Requisito
Copie, do trecho da entrevista sobre a vacinação contra a covid-19, a parte que começa nas palavras "IHU On-Line - As" e vai até "contra a covid-19?", inclusive.

Trecho do documento
★ ★ ★ ★ ★
IHU On-Line - As vacinas da covid-19 trazem esperança para a população, mas, ao mesmo tempo, já sabemos que inúmeras pessoas ficarão desassistidas. Quais são os desafios do Brasil em relação à vacinação contra a covid-19?
José de Souza Martins - As vacinas da covid-19, graças a iniciativas em confronto com o governo federal, como a do competente Instituto Butantã, não farão o milagre de consertar os abusos de comportamento, estimulados pelo próprio presidente da República, dos que se juntam em multidões em praças e ruas, como se nada estivesse acontecendo. Os inconscientes e debochadores dos grandes ajuntamentos, a que comparecem sem máscaras e sem cuidados, contra todas as recomendações dos especialistas. É o carnaval perene dos disseminadores da doença, dos que não têm o menor apreço pelo direito à vida dos que ficam expostos à sua arrogância e irresponsabilidade. A vacinação não imunizará contra a burrice e a ignorância e o comportamento antissocial. Já se sabe que mesmo os vacinados terão que usar máscaras e adotar distanciamento social por pelo menos dois anos. Aqui, não tem sido raro usar remédios e vacinas como meios de mágica medicinal popular. O que abre caminho para a transgressão das regras médicas.
Uma deficiência de referências de conduta, propriamente sociais, na cultura brasileira, agravada pela conduta desviante e dissidente do presidente da República, constitui desafio que não será suficientemente superado na situação de emergência em que o país se encontra desde os primeiros meses de 2020.
Sem os cuidados da persistência no confinamento até que haja a segurança mínima da chamada imunização comunitária e de cautelas como a de usar máscaras, álcool em gel, sabonete, constantemente, a vacina em si terá efeitos limitados. A pandemia revelou que, aqui no Brasil, mas também em outras sociedades, não se trata apenas de uma doença de origem biológica e viral, mas de outra doença, por ela revelada, a de uma doença social e política.
A vacina não terá efeitos na irresponsabilidade e na incompetência política dos governantes. A massa dos que já estão à margem dos direitos relativos à saúde, com a vacina, apenas confirmará um dos aspectos mais dolorosos da exclusão social, que é a exclusão do direito à vida, muito mais do que do direito à atenuação das iniquidades e limitações que caracterizam a insuficiência de oportunidades de participação na estrutura da sociedade ou as deformações nessa participação no que é de fato inclusão social perversa.
IHU On-Line - A consciência da injustiça cresceu neste ano ou as ações de solidariedade surgidas na crise pandêmica dão uma nova esperança à sociedade brasileira?
José de Souza Martins - “Consciência da injustiça” contraposta a “ações de solidariedade”, em relação à sociedade no seu conjunto, como duas tendências opostas e seguras, são indicadores de avaliação impossível. Mesmo que fosse possível quantificar ambos, o saldo não permitiria fazer uma interpretação sociológica do que possa ser definido como “nova esperança para a sociedade brasileira”.
★ ★ ★ ★ ★
Linhas exibidas
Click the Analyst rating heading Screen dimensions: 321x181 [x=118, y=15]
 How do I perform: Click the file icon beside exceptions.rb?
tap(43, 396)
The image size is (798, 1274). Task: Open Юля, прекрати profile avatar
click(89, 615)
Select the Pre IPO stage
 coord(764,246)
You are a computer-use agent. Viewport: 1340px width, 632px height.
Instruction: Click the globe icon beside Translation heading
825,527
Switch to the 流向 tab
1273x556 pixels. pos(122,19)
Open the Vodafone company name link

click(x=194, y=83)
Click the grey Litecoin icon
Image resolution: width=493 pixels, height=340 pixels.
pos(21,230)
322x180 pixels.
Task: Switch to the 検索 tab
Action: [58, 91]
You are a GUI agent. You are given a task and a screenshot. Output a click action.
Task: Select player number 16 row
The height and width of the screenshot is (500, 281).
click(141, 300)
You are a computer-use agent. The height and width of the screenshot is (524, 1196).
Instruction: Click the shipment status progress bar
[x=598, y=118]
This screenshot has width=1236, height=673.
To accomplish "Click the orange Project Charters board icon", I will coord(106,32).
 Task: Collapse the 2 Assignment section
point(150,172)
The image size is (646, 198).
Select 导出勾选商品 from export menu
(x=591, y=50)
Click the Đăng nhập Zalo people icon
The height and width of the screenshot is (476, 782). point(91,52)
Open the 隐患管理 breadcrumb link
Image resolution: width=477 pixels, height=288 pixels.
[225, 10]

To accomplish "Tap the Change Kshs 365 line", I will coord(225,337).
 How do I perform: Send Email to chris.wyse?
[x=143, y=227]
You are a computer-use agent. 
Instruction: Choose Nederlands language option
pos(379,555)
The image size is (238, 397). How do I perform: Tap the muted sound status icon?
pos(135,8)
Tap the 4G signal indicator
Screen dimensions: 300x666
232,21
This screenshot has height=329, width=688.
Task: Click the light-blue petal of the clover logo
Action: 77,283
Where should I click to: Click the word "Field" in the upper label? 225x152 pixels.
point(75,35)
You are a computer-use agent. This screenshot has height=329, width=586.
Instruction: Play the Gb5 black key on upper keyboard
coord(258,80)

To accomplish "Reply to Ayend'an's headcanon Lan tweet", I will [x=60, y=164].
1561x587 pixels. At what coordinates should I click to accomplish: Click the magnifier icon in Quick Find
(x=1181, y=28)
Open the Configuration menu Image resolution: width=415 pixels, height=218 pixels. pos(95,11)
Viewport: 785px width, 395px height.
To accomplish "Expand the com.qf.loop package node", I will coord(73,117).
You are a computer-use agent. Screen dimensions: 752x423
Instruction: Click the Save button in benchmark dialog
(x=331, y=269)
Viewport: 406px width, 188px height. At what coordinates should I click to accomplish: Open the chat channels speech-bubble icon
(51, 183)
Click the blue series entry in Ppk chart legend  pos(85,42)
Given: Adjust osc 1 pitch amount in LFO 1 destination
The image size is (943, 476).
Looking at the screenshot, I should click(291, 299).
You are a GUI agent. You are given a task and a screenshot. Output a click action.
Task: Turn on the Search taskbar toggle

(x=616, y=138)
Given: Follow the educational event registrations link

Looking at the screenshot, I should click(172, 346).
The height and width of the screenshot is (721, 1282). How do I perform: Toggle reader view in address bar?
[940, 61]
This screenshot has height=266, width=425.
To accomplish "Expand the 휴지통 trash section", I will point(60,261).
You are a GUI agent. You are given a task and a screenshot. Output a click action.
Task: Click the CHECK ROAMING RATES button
★ ★ ★ ★ ★
Resposta ao problema
IHU On-Line - As vacinas da covid-19 trazem esperança para a população, mas, ao mesmo tempo, já sabemos que inúmeras pessoas ficarão desassistidas. Quais são os desafios do Brasil em relação à vacinação contra a covid-19?